繁体   English   中英

为什么我不能将 multiprocessing.Queue 与 ProcessPoolExecutor 一起使用?

[英]Why I can't use multiprocessing.Queue with ProcessPoolExecutor?

当我运行以下代码时:

from concurrent.futures import ProcessPoolExecutor, as_completed
from multiprocessing import Queue

q = Queue()

def my_task(x, queue):
    queue.put("Task Complete")
    return x

with ProcessPoolExecutor() as executor:
    tasks = [executor.submit(my_task, i, q) for i in range(10)]
    for task in as_completed(tasks):
        print(task.result())

我收到此错误:

concurrent.futures.process._RemoteTraceback: 
"""
Traceback (most recent call last):
  File "/usr/lib/python3.10/multiprocessing/queues.py", line 244, in _feed
    obj = _ForkingPickler.dumps(obj)
  File "/usr/lib/python3.10/multiprocessing/reduction.py", line 51, in dumps
    cls(buf, protocol).dump(obj)
  File "/usr/lib/python3.10/multiprocessing/queues.py", line 58, in __getstate__
    context.assert_spawning(self)
  File "/usr/lib/python3.10/multiprocessing/context.py", line 373, in assert_spawning
    raise RuntimeError(
RuntimeError: Queue objects should only be shared between processes through inheritance
"""

The above exception was the direct cause of the following exception:

Traceback (most recent call last):
  File "/tmp/nn.py", line 14, in <module>
    print(task.result())
  File "/usr/lib/python3.10/concurrent/futures/_base.py", line 451, in result
    return self.__get_result()
  File "/usr/lib/python3.10/concurrent/futures/_base.py", line 403, in __get_result
    raise self._exception
  File "/usr/lib/python3.10/multiprocessing/queues.py", line 244, in _feed
    obj = _ForkingPickler.dumps(obj)
  File "/usr/lib/python3.10/multiprocessing/reduction.py", line 51, in dumps
    cls(buf, protocol).dump(obj)
  File "/usr/lib/python3.10/multiprocessing/queues.py", line 58, in __getstate__
    context.assert_spawning(self)
  File "/usr/lib/python3.10/multiprocessing/context.py", line 373, in assert_spawning
    raise RuntimeError(
RuntimeError: Queue objects should only be shared between processes through inheritance

如果我不能用于多处理,那么 multiprocessing.Queue 的目的是什么? 我怎样才能让它工作? 在我的实际代码中,我需要每个工作人员经常更新有关任务状态的队列,以便另一个线程将从该队列获取数据以提供进度条。

简短说明

为什么不能将multiprocessing.Queue作为 worker function 参数传递? 简短的回答是提交的任务被提交到一个透明的输入队列,池进程从中获得下一个要执行的任务。 但是这些 arguments 必须可以使用picklemultiprocessing.Queue进行序列化。
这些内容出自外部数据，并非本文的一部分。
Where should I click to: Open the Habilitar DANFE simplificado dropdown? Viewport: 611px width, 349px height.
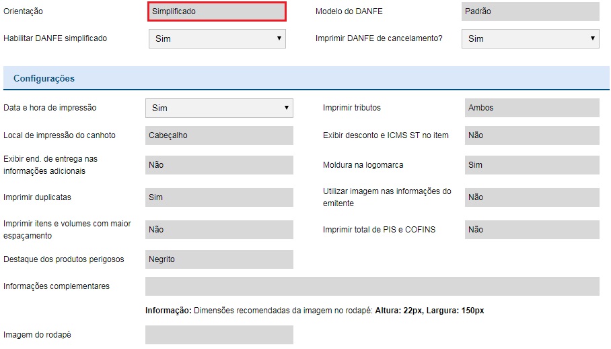217,39
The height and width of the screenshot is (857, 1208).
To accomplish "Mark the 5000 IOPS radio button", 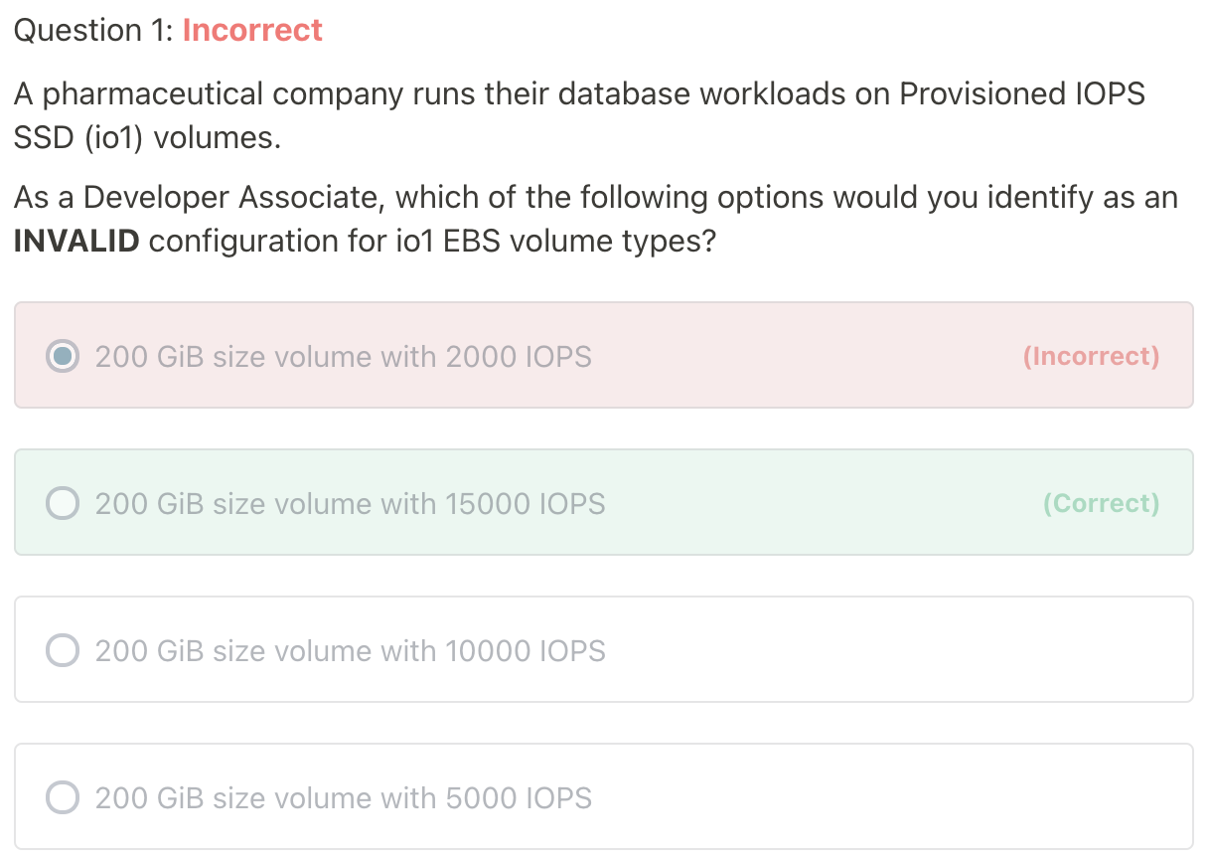I will pos(63,797).
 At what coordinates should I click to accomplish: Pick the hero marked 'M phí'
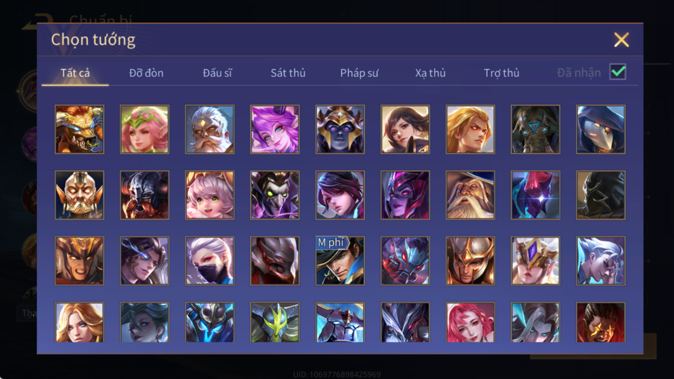340,261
Queue 通常不是可序列化的。 但对于将参数作为 function 参数传递给子进程的特殊情况,它是可序列化的。 Arguments 到multiprocessing.Process在创建时存储为实例的属性。 当在实例上调用start时,它的 state 必须在新地址空间中调用run方法之前序列化到新地址空间。 我不清楚为什么这种序列化适用于这种情况而不适用于一般情况; 我将不得不花费大量时间查看解释器的源代码以得出明确的答案。

看看当我尝试将队列实例放入队列时会发生什么:

>>> from multiprocessing import Queue
>>> q1 = Queue()
>>> q2 = Queue()
>>> q1.put(q2)
>>> Traceback (most recent call last):
  File "C:\Program Files\Python38\lib\multiprocessing\queues.py", line 239, in _feed
    obj = _ForkingPickler.dumps(obj)
  File "C:\Program Files\Python38\lib\multiprocessing\reduction.py", line 51, in dumps
    cls(buf, protocol).dump(obj)
  File "C:\Program Files\Python38\lib\multiprocessing\queues.py", line 58, in __getstate__
    context.assert_spawning(self)
  File "C:\Program Files\Python38\lib\multiprocessing\context.py", line 359, in assert_spawning
    raise RuntimeError(
RuntimeError: Queue objects should only be shared between processes through inheritance

>>> import pickle
>>> b = pickle.dumps(q2)
Traceback (most recent call last):
  File "<stdin>", line 1, in <module>
  File "C:\Program Files\Python38\lib\multiprocessing\queues.py", line 58, in __getstate__
    context.assert_spawning(self)
  File "C:\Program Files\Python38\lib\multiprocessing\context.py", line 359, in assert_spawning
    raise RuntimeError(
RuntimeError: Queue objects should only be shared between processes through inheritance
>>>

如何通过 Inheritance 传递队列

首先,如果您刚刚在循环中调用my_task ,那么使用 multiprocessing 的代码运行速度会更慢,因为 multiprocessing 会引入额外的开销(进程的启动和跨地址空间移动数据),这需要您从并行运行my_task中获得的收益超过抵消了额外的开销。 在您的情况下,这不是因为my_task没有足够的 CPU 密集型来证明多处理的合理性。

也就是说,当您希望池进程使用multiprocessing.Queue实例时,它不能作为参数传递给 worker function(与显式使用multiprocessing.Process实例而不是池的情况不同)。 相反,您必须使用队列实例在每个池进程中初始化一个全局变量。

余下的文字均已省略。